** Opening DATA FOR THIS TASK block **

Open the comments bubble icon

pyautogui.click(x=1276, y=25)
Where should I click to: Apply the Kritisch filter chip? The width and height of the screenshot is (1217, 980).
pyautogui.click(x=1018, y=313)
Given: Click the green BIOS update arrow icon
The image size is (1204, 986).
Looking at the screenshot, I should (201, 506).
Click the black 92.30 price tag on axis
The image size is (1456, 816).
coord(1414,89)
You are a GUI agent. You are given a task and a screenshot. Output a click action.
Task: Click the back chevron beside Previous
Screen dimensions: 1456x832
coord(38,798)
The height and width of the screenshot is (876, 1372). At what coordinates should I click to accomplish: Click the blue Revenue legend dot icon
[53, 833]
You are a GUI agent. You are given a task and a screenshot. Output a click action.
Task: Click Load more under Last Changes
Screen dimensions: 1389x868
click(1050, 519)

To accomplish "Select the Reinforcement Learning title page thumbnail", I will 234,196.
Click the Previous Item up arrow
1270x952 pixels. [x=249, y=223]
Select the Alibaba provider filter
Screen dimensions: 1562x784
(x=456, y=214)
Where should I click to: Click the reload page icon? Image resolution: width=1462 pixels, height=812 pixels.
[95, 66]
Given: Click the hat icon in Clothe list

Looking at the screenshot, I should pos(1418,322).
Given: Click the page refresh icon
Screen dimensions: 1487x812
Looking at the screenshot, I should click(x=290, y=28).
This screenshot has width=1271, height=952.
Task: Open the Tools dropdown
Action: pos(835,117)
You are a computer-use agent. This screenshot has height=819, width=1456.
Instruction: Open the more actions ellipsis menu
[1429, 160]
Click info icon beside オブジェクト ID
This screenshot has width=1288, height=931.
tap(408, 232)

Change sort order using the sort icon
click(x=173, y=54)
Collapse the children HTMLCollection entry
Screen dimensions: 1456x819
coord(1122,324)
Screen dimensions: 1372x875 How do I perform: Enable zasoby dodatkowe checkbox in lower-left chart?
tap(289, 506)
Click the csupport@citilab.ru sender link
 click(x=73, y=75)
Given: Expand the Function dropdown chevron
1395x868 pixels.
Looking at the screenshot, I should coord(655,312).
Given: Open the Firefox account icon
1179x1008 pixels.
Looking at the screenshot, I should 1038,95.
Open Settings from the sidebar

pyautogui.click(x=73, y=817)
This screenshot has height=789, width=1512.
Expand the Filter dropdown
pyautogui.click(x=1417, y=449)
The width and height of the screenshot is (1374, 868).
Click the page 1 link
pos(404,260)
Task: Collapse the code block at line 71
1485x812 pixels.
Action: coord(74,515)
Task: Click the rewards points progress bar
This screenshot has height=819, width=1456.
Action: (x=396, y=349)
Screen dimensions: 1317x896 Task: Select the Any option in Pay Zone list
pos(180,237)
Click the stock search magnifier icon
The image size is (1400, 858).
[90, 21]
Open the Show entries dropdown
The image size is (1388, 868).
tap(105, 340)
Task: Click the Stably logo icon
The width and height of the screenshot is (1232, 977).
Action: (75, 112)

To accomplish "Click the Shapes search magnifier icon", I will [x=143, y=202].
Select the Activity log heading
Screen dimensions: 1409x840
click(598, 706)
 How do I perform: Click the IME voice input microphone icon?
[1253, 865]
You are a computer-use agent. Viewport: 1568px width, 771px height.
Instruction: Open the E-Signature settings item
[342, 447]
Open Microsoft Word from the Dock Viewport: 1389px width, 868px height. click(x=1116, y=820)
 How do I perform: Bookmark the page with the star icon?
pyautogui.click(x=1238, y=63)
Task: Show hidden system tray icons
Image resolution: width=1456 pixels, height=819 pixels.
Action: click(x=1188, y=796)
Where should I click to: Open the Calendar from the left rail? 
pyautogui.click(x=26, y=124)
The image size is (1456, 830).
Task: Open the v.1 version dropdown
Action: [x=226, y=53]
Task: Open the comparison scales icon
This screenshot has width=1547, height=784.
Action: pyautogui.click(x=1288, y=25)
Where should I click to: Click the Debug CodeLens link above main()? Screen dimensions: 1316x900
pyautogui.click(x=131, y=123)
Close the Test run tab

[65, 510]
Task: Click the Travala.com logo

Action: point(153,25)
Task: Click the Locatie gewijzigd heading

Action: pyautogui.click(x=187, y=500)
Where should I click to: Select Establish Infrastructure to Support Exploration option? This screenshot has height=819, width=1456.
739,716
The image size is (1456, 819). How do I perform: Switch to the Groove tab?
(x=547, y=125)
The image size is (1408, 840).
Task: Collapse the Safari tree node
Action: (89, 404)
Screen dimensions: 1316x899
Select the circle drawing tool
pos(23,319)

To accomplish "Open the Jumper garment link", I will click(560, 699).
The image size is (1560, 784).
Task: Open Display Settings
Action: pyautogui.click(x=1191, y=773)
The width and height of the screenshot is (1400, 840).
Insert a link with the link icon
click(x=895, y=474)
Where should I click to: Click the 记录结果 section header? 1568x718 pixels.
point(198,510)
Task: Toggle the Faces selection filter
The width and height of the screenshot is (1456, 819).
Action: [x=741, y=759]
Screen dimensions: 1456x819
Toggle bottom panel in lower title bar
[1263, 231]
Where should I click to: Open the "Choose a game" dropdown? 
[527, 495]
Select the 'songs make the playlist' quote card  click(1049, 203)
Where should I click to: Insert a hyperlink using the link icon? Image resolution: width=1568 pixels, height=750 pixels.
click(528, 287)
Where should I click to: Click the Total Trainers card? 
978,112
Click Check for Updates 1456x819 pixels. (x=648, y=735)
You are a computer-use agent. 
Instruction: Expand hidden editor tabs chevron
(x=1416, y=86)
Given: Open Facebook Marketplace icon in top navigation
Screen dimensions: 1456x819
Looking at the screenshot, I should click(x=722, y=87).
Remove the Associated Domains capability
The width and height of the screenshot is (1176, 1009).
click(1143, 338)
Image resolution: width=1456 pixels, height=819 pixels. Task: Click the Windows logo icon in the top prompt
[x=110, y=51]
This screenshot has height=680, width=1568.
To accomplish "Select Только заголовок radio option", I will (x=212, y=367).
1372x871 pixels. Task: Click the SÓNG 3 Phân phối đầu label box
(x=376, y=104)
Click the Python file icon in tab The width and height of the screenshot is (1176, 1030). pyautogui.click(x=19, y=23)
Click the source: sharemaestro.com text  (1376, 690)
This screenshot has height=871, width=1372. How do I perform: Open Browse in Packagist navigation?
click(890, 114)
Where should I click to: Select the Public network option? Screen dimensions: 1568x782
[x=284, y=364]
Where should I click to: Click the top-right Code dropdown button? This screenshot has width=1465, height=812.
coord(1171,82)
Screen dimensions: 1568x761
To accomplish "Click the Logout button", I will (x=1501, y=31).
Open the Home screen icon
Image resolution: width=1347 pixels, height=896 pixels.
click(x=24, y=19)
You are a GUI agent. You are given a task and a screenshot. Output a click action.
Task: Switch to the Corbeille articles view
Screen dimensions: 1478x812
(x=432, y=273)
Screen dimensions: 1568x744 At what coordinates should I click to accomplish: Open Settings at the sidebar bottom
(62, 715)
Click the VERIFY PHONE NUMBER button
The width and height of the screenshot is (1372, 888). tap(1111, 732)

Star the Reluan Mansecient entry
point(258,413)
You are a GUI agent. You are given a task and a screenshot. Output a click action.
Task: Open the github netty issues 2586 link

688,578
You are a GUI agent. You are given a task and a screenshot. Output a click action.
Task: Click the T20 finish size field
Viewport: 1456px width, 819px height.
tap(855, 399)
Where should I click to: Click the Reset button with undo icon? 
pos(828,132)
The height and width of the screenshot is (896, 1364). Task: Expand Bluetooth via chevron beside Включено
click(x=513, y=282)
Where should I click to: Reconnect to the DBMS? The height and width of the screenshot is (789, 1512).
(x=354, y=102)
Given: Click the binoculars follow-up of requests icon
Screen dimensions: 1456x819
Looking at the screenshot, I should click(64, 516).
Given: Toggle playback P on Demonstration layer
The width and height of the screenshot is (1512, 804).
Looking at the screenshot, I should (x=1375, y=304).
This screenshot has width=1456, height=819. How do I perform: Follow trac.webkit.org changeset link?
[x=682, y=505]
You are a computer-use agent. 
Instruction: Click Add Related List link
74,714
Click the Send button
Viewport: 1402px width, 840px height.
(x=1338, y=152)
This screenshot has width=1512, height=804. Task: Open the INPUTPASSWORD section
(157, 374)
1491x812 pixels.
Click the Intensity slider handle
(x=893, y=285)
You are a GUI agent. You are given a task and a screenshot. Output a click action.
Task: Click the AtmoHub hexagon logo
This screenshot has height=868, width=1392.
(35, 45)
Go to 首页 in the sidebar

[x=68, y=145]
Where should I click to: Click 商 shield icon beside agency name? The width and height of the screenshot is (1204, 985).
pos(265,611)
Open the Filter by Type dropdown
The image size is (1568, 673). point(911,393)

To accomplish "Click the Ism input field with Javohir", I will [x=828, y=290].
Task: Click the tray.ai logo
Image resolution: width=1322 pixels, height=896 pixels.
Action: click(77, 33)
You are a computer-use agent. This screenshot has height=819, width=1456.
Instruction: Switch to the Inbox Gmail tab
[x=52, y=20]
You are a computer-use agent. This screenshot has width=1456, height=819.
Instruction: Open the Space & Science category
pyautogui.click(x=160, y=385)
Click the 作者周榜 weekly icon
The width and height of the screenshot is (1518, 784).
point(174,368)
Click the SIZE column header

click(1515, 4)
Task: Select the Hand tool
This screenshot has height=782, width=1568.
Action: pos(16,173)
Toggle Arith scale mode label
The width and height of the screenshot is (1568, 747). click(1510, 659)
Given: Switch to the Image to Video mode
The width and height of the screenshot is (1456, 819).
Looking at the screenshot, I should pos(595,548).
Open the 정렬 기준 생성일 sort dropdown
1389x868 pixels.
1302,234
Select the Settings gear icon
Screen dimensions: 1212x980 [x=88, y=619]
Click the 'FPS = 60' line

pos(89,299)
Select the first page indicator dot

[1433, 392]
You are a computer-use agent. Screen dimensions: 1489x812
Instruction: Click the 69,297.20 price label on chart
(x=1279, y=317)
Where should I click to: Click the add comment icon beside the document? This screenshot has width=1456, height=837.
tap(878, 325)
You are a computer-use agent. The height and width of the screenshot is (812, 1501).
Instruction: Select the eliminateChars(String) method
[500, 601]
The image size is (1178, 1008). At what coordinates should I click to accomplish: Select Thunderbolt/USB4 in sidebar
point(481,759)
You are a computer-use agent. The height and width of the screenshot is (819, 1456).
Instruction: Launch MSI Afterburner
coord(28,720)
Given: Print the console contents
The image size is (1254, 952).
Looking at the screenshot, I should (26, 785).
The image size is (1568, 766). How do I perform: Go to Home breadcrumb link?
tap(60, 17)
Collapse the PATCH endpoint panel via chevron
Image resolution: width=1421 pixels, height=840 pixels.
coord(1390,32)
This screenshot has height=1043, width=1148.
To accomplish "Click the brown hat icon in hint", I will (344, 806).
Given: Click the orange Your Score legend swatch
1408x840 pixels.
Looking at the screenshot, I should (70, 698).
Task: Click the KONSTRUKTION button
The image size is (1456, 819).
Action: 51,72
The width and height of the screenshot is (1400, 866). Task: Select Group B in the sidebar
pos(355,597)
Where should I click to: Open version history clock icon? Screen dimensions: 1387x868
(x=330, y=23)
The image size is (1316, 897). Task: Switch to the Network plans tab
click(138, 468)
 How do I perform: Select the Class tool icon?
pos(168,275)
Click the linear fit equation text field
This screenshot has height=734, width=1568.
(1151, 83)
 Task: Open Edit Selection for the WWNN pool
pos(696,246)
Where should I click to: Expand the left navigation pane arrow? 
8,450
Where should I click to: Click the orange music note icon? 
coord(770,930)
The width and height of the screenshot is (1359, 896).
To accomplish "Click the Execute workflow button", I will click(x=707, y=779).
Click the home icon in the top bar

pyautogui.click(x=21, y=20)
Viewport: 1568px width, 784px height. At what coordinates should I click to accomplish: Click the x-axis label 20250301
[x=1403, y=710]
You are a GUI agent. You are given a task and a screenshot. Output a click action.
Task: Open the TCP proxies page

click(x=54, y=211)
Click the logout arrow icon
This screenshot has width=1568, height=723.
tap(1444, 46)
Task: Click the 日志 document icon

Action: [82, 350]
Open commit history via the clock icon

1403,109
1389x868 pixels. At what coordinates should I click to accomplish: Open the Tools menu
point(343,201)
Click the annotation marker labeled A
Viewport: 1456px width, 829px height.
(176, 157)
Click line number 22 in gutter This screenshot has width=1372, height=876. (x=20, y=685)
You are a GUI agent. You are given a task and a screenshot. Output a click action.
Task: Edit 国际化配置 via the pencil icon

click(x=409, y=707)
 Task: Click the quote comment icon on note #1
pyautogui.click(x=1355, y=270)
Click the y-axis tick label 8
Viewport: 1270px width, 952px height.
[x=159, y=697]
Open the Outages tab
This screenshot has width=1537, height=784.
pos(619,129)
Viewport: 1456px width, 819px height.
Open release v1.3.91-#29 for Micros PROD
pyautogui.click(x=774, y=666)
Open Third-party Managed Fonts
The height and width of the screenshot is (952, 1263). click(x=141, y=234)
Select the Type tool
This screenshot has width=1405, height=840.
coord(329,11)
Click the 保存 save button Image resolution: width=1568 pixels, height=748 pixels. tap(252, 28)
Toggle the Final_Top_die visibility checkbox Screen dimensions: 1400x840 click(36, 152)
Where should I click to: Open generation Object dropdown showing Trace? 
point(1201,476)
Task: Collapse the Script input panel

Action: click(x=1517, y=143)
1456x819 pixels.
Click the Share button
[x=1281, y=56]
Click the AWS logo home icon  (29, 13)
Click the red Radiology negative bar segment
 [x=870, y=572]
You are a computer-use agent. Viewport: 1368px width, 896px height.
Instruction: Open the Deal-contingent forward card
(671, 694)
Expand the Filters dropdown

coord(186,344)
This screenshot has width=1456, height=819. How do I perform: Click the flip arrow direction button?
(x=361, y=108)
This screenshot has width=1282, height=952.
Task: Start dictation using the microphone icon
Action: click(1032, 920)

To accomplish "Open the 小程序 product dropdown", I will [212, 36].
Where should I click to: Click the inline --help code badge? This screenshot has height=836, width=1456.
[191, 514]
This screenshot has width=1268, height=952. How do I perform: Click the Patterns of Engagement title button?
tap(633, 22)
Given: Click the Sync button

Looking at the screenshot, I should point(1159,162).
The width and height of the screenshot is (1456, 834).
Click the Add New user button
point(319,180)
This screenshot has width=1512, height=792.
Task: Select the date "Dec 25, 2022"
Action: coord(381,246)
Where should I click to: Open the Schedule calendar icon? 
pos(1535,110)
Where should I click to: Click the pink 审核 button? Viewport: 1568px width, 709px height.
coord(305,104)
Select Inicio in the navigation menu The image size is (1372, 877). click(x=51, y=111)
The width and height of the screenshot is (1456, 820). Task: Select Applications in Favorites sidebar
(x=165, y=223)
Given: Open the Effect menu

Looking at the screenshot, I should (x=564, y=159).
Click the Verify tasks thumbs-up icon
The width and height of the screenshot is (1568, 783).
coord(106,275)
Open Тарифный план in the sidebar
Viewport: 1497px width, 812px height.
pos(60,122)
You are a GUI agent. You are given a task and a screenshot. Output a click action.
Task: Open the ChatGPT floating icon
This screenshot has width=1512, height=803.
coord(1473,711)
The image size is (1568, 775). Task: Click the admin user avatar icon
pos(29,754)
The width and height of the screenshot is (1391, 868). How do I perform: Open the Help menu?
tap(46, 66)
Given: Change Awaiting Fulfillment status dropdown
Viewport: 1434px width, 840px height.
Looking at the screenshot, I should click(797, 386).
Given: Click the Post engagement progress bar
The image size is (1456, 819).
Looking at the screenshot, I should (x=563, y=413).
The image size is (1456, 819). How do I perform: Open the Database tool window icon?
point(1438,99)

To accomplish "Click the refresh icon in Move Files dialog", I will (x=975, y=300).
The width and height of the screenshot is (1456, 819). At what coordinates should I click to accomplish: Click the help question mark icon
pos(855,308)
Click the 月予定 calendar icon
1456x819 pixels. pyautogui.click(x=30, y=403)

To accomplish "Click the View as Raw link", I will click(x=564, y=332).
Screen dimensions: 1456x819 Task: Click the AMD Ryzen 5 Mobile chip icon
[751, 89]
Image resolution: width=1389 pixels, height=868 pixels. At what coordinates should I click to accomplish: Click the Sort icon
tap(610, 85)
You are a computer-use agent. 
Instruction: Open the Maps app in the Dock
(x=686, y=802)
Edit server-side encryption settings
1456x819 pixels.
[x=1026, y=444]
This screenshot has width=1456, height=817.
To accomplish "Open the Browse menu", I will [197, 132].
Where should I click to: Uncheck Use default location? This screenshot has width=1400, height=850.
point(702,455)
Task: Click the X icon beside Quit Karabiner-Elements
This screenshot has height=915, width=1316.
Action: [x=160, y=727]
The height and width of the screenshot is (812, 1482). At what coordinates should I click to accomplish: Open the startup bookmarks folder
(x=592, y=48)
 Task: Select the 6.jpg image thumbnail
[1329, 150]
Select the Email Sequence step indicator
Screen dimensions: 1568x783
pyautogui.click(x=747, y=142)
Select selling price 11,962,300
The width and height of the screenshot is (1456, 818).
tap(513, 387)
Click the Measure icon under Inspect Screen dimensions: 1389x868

** Closing DATA FOR THIS TASK block **

_ASSIGNED TASK_:
Each line of the entries that contains the word "field" should be listed.

_RESPONSE_:
Task: Click the T20 finish size field
To accomplish "Click the Ism input field with Javohir", I will [x=828, y=290].
Click the linear fit equation text field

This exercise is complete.